## TRECHO EXIBIDO
□ □ □ □ □
Dos poucos civis trazidos para o time de Pazuello, chama a atenção Zoser Plata Bondim Hardman de Araújo, que assumiu o cargo de assessor especial do ministro interno. Entre os clientes do advogado estão ex-militares e ex-políticos envolvidos e condenados por integrar e chefiar milícias no Rio de Janeiro. Inclusive, foi ele quem fez a defesa do tenente Daniel Benitez, condenado por assassinar a juíza Patrícia Acioli, com 21 tiros, na porta de casa, em Niterói (RJ). Ela ficou conhecida pela forte atuação no combate às milícias do Rio.

Na época do assassinato da magistrada, o hoje senador Flávio Bolsonaro (Republicanos-RJ) fez o seguinte comentário numa rede social: “Que Deus tenha essa juíza, mas a forma absurda e gratuita com que ela humilhava policiais nas sessões contribuiu para ter muitos inimigos”.

Nomeado para coordenar as finanças do Fundo Nacional de Saúde, o militar Giovani Camarão, não apenas contesta as medidas de restrição de circulação, como chegou a postar um descumprimento da medida. Numa foto datada do último 3 de abril, ele aparece comemorando um aniversário e reunido com outras 16 pessoas. Um internauta chegou a alertar sobre a conduta: “Olha a aglomeração”, escreveu. Camarão apagou a postagem e bloqueou o Instagram horas depois.

Notícias falsas

Já o futuro diretor do Departamento de Monitoramento e Avaliação do SUS, Angelo Martins Denicoli, é defensor ferrenho do uso da cloroquina e chegou a disseminar uma fake news, em 8 de abril, dizendo que “O CEO da Novartis anunciou que já tem em mãos os resultados de pesquisas que comprovam que a hidroxicloroquina mata o vírus”. A publicação, que veio depois de os Estados Unidos emitirem uma autorização do uso do medicamento de maneira emergencial, foi retirada de circulação.

Na última segunda-feira, um dia antes de ser nomeado, Denicoli também postou um conteúdo informando que Donald Trump admitiu fazer o uso da hidroxicloroquina, com o objetivo de se prevenir contra o vírus. Agora, o presidente americano informou que suspenderá a auto-medicação. O militar também vincula discurso extremista às suas postagens e é constantemente marcado em publicações que atacam políticos e autoridades, sugerindo reações antidemocráticas, como a defesa do AI-5.

Nas páginas pessoais do novo assessor técnico da Subsecretaria de Planejamento e Orçamento, Mario Luiz Ricette Costa, o tom dos comentários é de oposição ao isolamento social e defesa da abertura da economia, contrariando as recomendações da Organização Mundial da Saúde (OMS). Os conteúdos recentemente replicados não têm caráter ofensivo, mas problematizam o agravamento das crises financeiras em famílias mais vulneráveis, principal argumento usado por aqueles que questionam as restrições.
□ □ □ □ □
## EXTRATO DE DADOS
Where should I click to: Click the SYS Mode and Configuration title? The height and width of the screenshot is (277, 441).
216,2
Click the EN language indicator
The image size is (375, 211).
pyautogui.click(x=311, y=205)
□ □ □ □ □
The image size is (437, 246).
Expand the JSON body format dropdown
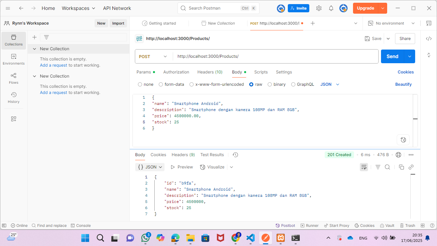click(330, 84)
□ □ □ □ □
## TAREFAS A CUMPRIR
1. Por favor, transcreva o trecho sobre a equipe de Pazuello começando em "Notícias falsas" e terminando em "retirada de circulação.".
2. Reescreva em forma de lista o parágrafo do trecho sobre a equipe de Pazuello que começa com "Nomeado para coordenar as finanças", mantendo os fatos principais.

## LISTA DE RESPOSTAS
1.
Notícias falsas

Já o futuro diretor do Departamento de Monitoramento e Avaliação do SUS, Angelo Martins Denicoli, é defensor ferrenho do uso da cloroquina e chegou a disseminar uma fake news, em 8 de abril, dizendo que “O CEO da Novartis anunciou que já tem em mãos os resultados de pesquisas que comprovam que a hidroxicloroquina mata o vírus”. A publicação, que veio depois de os Estados Unidos emitirem uma autorização do uso do medicamento de maneira emergencial, foi retirada de circulação.

2.
- O militar Giovani Camarão foi nomeado para coordenar as finanças do Fundo Nacional de Saúde.
- Ele contesta as medidas de restrição de circulação e chegou a postar um descumprimento delas.
- Numa foto datada de 3 de abril, aparece comemorando um aniversário, reunido com outras 16 pessoas.
- Um internauta alertou sobre a conduta: "Olha a aglomeração".
- Horas depois, Camarão apagou a postagem e bloqueou o Instagram.